** START OF Passage to read **

I tried modifying this basic A3C implementation: https://github.com/jaara/AI-blog/blob/master/CartPole-A3C.py

I've attached my attempt below but when I run it I get the error:

ValueError: Error when checking : expected input_1 to have 2 dimensions, but got array with shape (1, 4, 30)

When I print observation_space.shape it seems to change all the time which is expected but I believe it should always follow the same format (again I'm a bit of a newbie with this stuff so I could be wrong).

Are you able to take a look? I'll keep digging and try another implementation - I'm thinking a DQN implementation. The problem with most of the implementations for DQN or A3C is that they rely on the state being implemented as a screenshot so an array of rows and columns sometimes represented as RGB or often just 0 or 1.

Keep up the good work BTW.

# OpenGym CartPole-v0 with A3C on GPU
# -----------------------------------
#
# A3C implementation with GPU optimizer threads.

** END OF Passage to read **

__Tasks to complete__.
(a) In the forum post, what shape did the array have in the error message?
(b) Write out the forum post again, starting at "ValueError: Error when" and ending at "could be wrong).", with "newbie" swapped for "beginner".

** START OF Data block **

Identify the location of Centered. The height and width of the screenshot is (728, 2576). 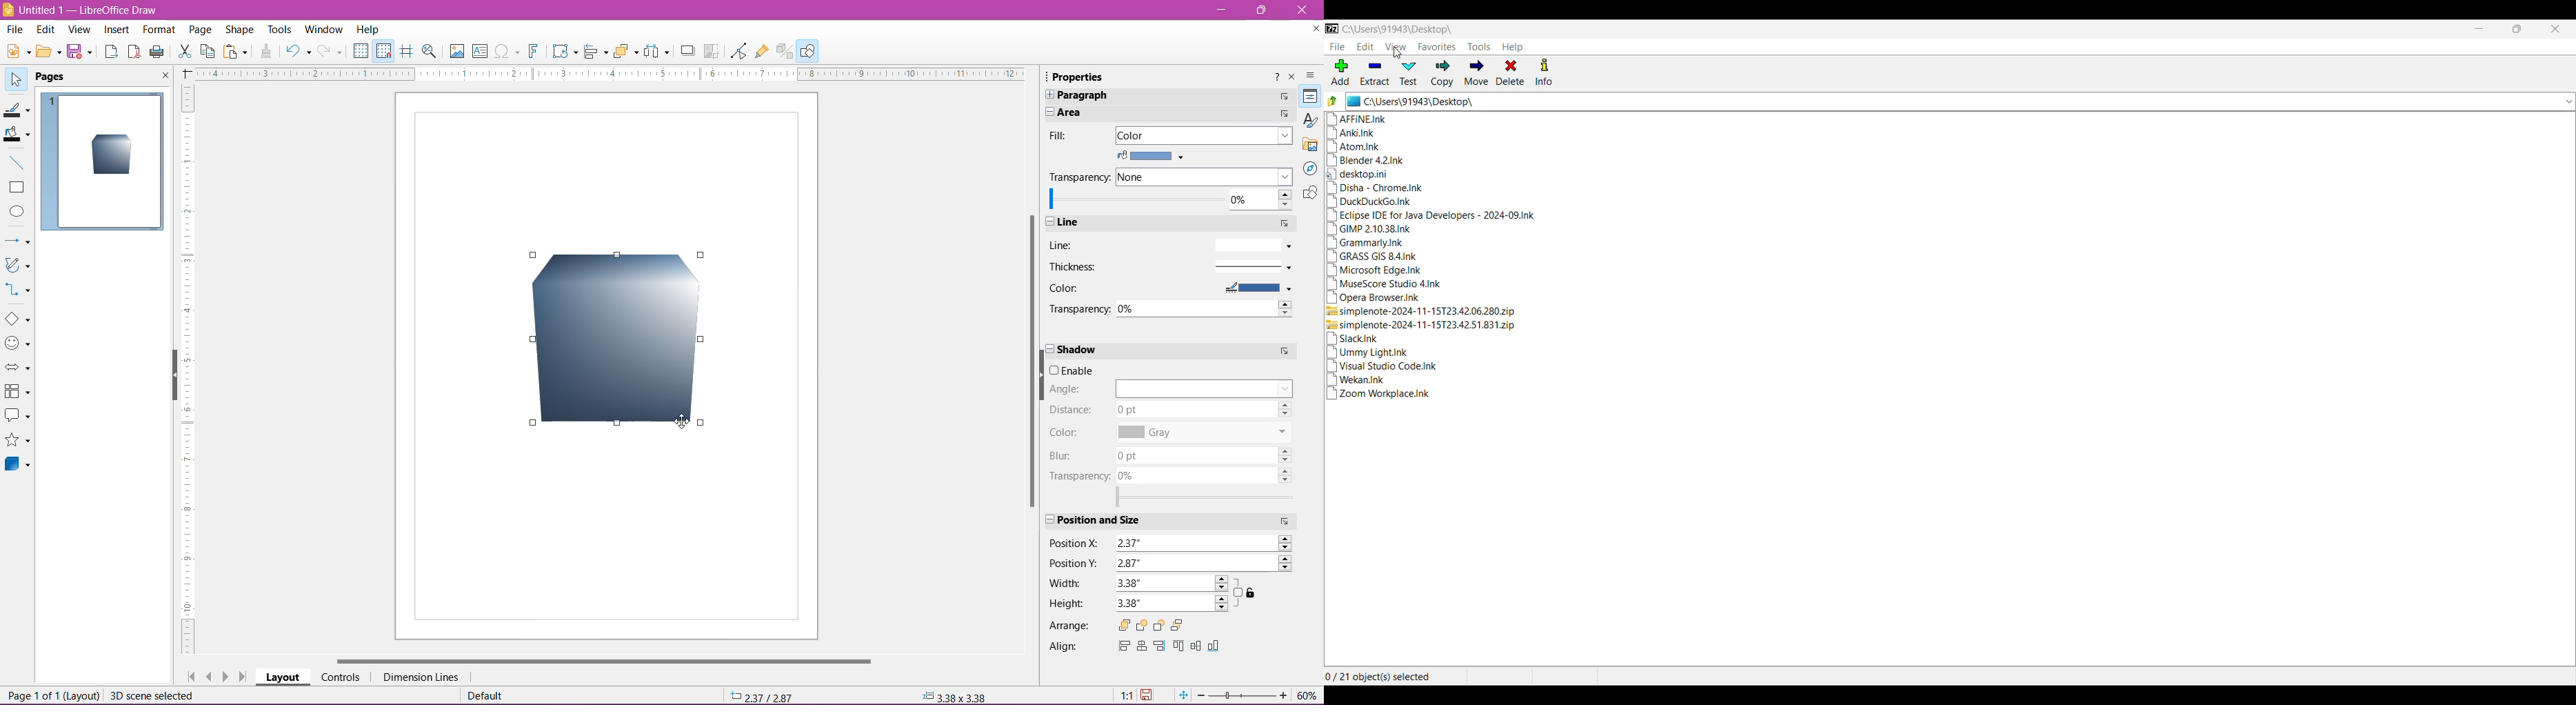
(1141, 648).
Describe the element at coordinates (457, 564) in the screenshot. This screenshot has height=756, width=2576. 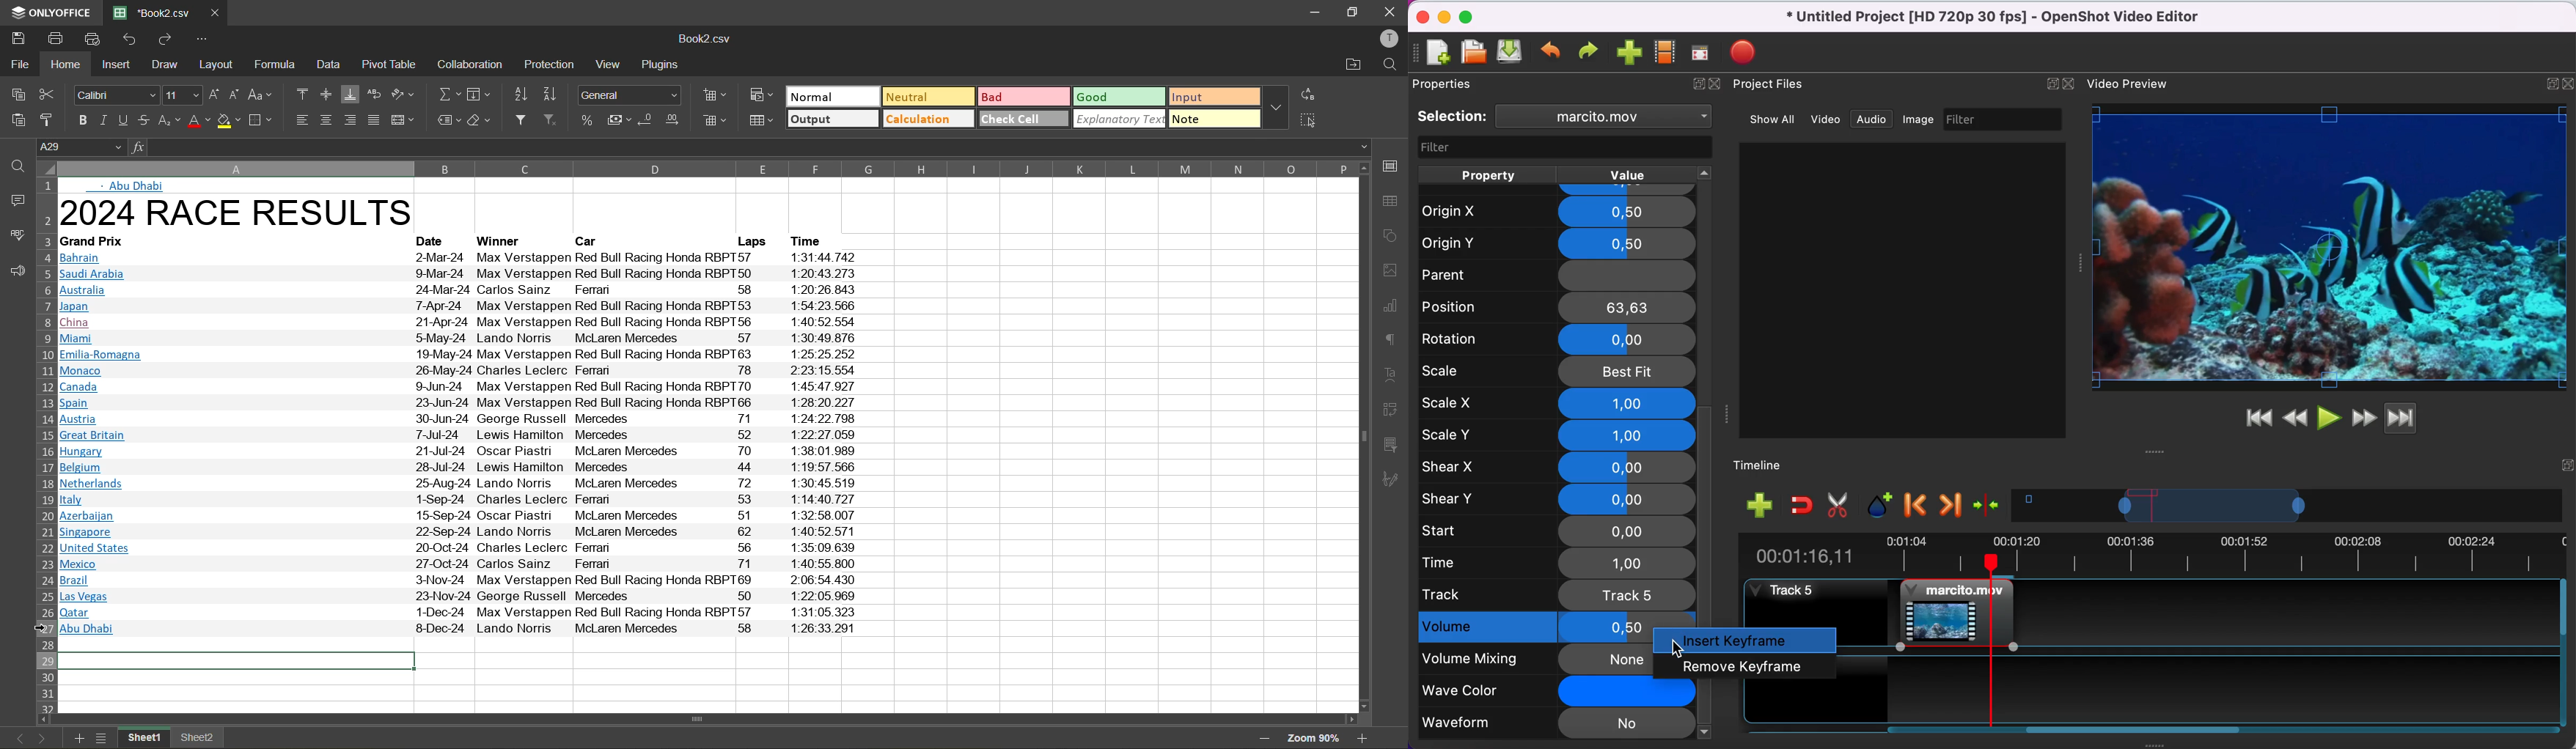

** END OF Data block **

__Task-by-task solutions__.
(a) (1, 4, 30)

(b)
ValueError: Error when checking : expected input_1 to have 2 dimensions, but got array with shape (1, 4, 30)

When I print observation_space.shape it seems to change all the time which is expected but I believe it should always follow the same format (again I'm a bit of a beginner with this stuff so I could be wrong).